Task directions
If a line in the listing includes the word "Kaibiles", copy it out.

──────── Provided records

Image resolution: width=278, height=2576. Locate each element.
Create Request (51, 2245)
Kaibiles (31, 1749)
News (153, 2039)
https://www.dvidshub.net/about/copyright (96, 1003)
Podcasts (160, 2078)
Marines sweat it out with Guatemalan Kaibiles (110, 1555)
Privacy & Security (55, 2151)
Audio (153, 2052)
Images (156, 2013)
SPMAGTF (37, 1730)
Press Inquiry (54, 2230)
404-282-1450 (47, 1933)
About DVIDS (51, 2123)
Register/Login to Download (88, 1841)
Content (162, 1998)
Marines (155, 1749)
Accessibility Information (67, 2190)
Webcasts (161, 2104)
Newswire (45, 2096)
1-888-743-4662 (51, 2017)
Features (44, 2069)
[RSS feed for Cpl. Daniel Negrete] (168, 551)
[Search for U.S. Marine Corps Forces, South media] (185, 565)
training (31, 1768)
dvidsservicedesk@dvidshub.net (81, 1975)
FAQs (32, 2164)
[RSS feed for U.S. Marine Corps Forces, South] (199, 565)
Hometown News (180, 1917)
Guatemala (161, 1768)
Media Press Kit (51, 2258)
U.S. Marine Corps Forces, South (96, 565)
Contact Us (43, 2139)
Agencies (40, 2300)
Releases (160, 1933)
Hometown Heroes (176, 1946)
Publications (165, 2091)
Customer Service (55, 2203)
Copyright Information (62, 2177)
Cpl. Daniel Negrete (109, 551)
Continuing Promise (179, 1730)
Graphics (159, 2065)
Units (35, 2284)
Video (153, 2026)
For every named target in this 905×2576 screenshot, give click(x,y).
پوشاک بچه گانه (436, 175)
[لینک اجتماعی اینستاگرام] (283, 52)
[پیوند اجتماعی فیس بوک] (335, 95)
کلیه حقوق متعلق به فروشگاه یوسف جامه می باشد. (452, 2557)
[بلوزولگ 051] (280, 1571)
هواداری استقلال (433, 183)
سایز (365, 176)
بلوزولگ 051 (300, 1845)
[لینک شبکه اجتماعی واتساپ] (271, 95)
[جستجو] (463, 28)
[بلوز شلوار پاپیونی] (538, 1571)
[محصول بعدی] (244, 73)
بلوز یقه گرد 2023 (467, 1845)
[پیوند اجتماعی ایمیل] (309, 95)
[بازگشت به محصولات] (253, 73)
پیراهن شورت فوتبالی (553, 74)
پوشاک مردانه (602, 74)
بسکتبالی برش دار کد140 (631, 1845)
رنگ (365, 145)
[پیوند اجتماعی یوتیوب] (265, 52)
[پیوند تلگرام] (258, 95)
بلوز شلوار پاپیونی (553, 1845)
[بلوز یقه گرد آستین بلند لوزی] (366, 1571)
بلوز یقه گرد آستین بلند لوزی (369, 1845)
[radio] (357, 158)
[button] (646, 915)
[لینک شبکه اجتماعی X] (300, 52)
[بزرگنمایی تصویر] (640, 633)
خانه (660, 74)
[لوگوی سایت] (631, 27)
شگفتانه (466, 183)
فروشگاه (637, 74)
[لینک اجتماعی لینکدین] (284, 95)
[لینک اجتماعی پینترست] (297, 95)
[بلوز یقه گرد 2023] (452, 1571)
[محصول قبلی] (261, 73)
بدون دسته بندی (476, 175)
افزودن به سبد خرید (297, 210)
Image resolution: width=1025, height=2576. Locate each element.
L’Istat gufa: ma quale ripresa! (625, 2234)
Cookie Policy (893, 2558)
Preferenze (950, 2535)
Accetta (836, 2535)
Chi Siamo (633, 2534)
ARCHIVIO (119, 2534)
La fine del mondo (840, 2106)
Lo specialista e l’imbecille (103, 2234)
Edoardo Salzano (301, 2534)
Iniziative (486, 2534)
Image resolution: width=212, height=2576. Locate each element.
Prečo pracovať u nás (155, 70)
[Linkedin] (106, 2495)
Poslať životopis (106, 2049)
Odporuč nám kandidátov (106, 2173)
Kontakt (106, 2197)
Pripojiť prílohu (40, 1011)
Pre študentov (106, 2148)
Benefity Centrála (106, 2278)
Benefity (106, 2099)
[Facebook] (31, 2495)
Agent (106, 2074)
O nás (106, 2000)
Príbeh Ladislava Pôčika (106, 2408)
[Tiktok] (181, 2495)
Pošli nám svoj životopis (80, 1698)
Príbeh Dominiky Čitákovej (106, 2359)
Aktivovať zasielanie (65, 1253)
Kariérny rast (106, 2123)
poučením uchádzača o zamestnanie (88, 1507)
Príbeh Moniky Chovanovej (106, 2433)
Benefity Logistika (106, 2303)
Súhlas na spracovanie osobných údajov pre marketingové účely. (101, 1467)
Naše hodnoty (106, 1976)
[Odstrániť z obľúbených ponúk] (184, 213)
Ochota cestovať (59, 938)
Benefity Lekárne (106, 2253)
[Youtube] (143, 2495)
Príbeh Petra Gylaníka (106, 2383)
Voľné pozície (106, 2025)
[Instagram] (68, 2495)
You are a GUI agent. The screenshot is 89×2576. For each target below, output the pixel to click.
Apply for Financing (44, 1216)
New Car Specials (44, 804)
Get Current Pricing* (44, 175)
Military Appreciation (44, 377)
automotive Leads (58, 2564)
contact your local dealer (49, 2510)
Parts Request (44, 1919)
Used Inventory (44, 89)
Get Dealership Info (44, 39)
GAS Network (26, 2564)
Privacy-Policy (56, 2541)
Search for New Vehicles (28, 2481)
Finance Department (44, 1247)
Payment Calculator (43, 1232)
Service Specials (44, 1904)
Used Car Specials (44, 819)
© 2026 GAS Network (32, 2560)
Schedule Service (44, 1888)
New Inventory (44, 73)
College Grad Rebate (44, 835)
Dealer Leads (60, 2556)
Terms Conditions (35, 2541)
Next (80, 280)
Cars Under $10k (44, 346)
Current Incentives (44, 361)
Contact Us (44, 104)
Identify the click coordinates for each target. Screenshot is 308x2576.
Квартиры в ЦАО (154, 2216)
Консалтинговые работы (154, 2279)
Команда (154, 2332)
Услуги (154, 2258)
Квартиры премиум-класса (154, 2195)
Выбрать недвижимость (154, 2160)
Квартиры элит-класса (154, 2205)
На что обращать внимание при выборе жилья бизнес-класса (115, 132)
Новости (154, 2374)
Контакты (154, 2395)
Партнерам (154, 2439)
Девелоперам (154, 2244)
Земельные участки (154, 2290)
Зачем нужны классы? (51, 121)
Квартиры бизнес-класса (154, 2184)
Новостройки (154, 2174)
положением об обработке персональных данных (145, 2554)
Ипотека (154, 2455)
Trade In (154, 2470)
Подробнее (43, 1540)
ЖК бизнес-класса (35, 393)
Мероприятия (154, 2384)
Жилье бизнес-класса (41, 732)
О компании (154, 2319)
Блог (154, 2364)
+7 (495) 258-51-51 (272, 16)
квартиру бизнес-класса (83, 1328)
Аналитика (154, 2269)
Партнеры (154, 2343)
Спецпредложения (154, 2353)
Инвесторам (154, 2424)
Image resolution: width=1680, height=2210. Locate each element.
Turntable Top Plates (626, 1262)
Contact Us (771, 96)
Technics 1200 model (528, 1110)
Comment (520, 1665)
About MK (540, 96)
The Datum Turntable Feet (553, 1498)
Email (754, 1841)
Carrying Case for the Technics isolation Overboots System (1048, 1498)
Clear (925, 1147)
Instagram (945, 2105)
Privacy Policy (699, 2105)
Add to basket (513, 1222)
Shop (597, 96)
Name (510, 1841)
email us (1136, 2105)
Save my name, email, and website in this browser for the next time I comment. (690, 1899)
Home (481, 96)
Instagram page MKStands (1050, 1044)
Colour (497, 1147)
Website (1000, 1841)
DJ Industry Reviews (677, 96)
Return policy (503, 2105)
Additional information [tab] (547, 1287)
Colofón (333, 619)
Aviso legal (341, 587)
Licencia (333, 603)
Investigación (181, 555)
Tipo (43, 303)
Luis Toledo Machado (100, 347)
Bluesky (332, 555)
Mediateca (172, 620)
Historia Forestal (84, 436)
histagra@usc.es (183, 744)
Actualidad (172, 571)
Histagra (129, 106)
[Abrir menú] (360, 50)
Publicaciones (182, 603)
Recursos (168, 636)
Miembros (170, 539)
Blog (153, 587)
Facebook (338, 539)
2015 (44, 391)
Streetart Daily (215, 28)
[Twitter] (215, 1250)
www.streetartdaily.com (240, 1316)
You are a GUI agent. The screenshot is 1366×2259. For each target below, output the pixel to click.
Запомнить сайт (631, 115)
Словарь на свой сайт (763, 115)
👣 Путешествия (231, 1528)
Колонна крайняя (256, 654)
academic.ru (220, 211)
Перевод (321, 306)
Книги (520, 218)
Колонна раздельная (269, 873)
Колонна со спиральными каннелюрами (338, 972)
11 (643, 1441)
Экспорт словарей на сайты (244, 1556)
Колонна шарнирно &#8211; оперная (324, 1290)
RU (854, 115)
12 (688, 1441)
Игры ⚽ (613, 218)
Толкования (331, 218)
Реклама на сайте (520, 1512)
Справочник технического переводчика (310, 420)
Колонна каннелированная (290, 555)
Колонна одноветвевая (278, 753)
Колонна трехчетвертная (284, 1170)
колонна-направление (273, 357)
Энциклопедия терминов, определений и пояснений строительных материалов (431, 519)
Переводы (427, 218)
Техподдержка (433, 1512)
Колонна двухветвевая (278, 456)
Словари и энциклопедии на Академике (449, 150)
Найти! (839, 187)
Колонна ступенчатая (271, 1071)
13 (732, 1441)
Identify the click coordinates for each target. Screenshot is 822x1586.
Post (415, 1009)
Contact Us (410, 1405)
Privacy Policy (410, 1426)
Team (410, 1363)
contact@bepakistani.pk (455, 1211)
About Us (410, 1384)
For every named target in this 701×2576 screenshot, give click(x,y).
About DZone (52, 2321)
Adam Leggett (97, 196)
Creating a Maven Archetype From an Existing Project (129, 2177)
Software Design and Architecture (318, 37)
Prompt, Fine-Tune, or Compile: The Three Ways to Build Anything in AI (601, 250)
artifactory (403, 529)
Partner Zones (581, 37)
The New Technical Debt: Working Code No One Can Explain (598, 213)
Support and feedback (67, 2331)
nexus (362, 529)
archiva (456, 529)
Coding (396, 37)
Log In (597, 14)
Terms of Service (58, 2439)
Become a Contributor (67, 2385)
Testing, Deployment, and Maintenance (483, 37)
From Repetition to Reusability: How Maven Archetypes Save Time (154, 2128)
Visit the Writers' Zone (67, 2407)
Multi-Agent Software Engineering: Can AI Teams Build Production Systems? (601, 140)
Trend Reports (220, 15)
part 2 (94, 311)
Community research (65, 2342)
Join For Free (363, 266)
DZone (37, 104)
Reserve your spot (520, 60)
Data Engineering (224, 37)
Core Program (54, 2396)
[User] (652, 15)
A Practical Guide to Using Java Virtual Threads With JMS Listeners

────────────────

Task answer
Kaibiles (31, 1749)
Marines sweat it out with Guatemalan Kaibiles (110, 1555)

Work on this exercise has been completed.